Perbuatan (yang dituntut kedua kali) adalah sama dengan yang pernah diputus terdahulu itu.
Harus ada feit atau perbuatan yang sama, hal ini merupakan segi obyektif dari neb is in idem (objective identiteit). Masalah ini merupakan masalah yang paling sukar, seperti halnya dijumpai dalam concursus atau gabungan tindak pidana. Seperti contohnya si A melakukan pemerkosaan di jalan umum (vide: Pasal 285 dan 281 Kitab Undang - undang Hukum Pidana (KUHP)). Seandainya Jaksa hanya menuntut berdasarkan ketentuan yang diatur pada Pasal 285 Kitab Undang - undang Hukum Pidana (KUHP) (pemerkosaan) saja dan ternyata di persidangan tidak terbukti kemudian terdakwa lepas dari segala tuntutan, maka apakah Jaksa masih dapat menuntut yang kedua kalinya berdasar ketentuan yang diatur dalam Pasal 281 Kitab Undang - undang Hukum Pidana (KUHP) (melanggar kesusilaan dimuka umum) dan apakah putusan yang pertama merupakan res judicata (putusan yang neb is in idem) ?

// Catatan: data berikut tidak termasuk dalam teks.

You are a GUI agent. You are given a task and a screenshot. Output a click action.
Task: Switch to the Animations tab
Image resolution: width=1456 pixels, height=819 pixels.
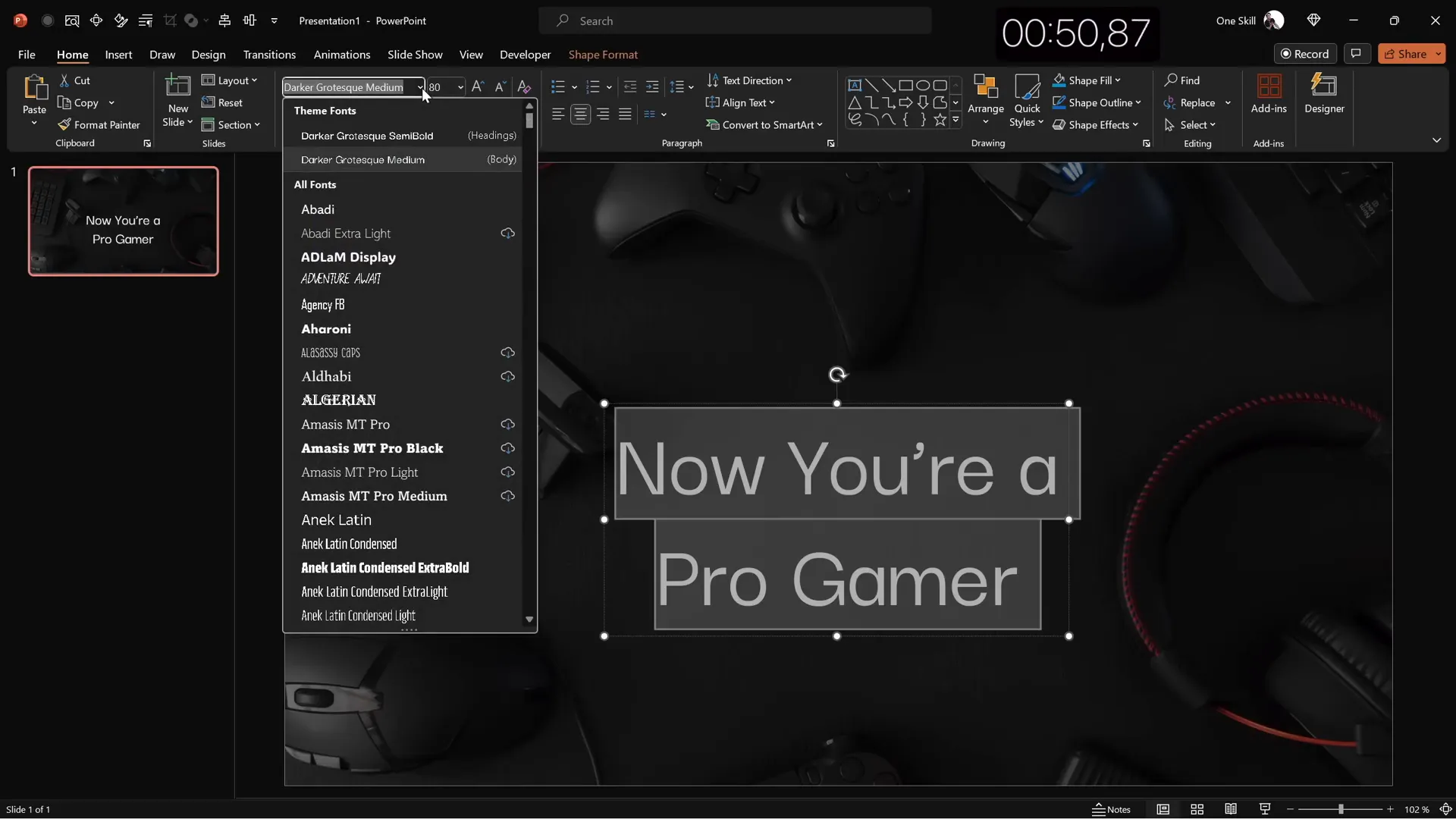(x=342, y=55)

Jawaban terhadap masalah ini tergantung pada apa yang dimaksud dengan feit. Kalau pada kasus tersebut di atas dipandang telah melakukan beberapa perbuatan tindak pidana (concursus realis), hal mana dapat dikatakan terdakwa melakukan beberapa perbuatan yang dimungkinkan terdapat penuntutan lagi. Akan tetapi, apabila dipandang sebagai concursus idealis, dimana hanya dipandang pada satu perbuatan, maka hanya dimungkinkan hanya satu kali penuntutan saja. Dengan kata lain apabila dipandang sebagai concursus realis, maka tidak ada neb is in idem dan apabila dipandang sebagai concursus idealis, maka ada neb is in idem.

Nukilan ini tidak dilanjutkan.